Jak umiera przyjaciel?
Mój przyjaciel umarł w bólu i męczarniach. Bardzo to przeżyłam. Wszystko trwało zaledwie jedną noc i poranek, jednak w tamtym czasie wydawało się, że mijały wieki.
Najgorsze jest to, gdy nie można pomóc cierpiącemu. On chodzi po mieszkaniu, potem się czołga, wyje z bólu a ty nic nie możesz zrobić- tylko z nim być.
Dzień po śmierci, masz ochotę tylko płakać, nic nie robić, leżeć w łóżku i na siłę przypominać sobie szczęśliwe momenty w życiu, które razem przeżyliście. Tydzień po tym, wspomnienia blakną, hormony się uspakajają, emocje wyciszają. Pustka jednak zostaje. Zostają również przyzwyczajenia, myśli, codzienne małe czynności, które wyrażały troskę, miłość i opiekę. Teraz już nie ma nic oprócz zdjęcia, wspomnienia i smutku.
Przez piętnaście lat był, po prostu był, a teraz go nie ma. Niektórzy ludzie mówią “ to przecież tylko pies”. Tak, to był pies, ale nie “tylko”. Nie rozumieją smutku i łez po stracie pupila, ale sami beczą po tym, jak telefon wpadnie im do kibla. I kto tu jest dziwakiem?

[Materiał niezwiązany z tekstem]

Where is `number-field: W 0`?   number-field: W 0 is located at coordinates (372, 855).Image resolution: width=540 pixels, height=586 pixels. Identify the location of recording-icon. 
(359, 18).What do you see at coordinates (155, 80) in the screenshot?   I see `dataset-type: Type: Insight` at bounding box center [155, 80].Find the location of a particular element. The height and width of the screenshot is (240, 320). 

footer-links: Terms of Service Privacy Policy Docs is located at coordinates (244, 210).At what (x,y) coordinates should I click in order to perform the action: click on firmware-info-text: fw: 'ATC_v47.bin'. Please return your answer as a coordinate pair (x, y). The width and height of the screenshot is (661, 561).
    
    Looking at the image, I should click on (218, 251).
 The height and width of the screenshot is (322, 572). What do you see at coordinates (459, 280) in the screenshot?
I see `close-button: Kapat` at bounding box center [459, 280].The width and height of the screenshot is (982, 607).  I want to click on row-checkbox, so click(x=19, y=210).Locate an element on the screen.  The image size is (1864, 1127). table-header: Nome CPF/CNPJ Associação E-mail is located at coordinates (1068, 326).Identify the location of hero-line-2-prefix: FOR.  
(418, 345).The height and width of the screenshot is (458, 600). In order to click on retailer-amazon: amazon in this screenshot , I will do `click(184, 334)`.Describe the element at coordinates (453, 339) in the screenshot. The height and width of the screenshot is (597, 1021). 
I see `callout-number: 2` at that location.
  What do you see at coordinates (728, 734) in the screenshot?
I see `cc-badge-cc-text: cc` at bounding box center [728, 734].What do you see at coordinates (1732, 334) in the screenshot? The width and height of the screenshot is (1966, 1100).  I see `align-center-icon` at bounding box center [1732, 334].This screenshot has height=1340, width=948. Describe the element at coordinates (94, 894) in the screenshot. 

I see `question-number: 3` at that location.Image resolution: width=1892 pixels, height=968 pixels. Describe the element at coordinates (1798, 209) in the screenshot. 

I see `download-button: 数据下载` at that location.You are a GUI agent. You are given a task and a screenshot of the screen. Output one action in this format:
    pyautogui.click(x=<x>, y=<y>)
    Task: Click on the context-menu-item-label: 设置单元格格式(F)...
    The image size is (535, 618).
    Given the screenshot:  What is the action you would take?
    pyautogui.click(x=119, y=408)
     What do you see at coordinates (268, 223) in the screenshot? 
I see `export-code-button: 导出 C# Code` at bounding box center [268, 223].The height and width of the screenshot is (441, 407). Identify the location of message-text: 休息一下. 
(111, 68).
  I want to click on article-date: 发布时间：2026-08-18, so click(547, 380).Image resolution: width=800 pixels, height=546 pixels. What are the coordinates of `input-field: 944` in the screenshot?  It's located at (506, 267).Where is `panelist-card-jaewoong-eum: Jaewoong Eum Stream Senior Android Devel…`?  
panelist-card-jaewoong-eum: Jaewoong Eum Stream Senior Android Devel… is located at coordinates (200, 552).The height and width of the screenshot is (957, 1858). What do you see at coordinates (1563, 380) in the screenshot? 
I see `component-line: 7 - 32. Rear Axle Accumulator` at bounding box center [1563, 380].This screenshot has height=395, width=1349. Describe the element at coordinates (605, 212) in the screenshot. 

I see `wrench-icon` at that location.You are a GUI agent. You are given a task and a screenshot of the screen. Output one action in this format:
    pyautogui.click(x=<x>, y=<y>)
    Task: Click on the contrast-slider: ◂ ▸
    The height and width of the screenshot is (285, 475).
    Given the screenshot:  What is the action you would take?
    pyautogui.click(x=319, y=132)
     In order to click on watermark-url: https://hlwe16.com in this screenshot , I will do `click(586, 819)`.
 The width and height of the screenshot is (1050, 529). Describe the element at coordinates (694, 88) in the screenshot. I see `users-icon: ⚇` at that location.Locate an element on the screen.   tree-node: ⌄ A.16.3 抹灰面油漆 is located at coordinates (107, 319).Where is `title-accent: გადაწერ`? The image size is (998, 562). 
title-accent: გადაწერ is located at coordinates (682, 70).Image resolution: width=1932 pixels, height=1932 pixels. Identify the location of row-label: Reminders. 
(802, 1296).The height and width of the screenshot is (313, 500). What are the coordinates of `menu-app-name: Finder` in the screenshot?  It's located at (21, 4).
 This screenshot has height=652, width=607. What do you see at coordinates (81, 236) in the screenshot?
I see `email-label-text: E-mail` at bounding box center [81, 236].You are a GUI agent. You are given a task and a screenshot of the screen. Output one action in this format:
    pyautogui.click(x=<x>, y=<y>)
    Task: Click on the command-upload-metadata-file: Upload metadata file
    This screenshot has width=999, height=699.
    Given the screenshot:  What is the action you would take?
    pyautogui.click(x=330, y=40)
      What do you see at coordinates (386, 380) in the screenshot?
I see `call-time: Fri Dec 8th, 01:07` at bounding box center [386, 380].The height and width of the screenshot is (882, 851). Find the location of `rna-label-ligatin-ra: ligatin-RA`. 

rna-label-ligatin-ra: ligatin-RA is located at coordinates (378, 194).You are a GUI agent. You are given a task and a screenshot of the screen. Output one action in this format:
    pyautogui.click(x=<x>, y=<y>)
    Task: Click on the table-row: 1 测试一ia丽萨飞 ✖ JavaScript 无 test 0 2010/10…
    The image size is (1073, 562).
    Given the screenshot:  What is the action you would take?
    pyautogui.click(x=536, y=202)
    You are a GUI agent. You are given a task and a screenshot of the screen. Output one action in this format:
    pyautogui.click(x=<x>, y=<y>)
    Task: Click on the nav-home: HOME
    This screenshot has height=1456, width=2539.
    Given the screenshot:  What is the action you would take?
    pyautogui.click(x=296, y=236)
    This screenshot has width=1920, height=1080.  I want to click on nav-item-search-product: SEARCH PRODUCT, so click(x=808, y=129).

Kochajmy i dbajmy o naszych pupili najlepiej jak to możliwe. Nigdy nie wiemy, ile zostało nam jeszcze czasu. Ja swojego pieska zapamiętam, jako szczęśliwego pieszczocha, ale i irytującego “złodzieja”. Kiedyś czuję, że przyjdzie czas na przygarnięcie zwierzaka, jednak trzeba dać sercu czas na regenerację.
2 komentarze
agnes1709
Cholernie smutna sprawa Bardzo dobrze znam ten ból. Na szczęście czas goi rany, więc musisz uzbroić się w cierpliwość, a będzie tylko lepiej
AuRoRa
Ktoś kiedyś napisał, że jedyną wadą psa jest to, że tak krótko żyje. To smutne, kiedy odchodzi, ale pozostaje w sercu. Niby wiemy, że ten moment kiedyś nadejdzie, ale nie przyjmujemy tego do świadomości. Doskonale rozumiem żal, smutek. Też straciłam zwierzaka, więc wiem jaki to ból. Pozdrawiam
misia201603
@AuRoRa Dokadnie. Nie dociera do mnie , ze Bojar umarł po części też ze starości, bo miał już prawie 16 lat. Dla mnie ten czas minął nawet nie wiem kiedy, on zawsze był i był, a teraz go nie ma... Jest to bardzo ciężkie.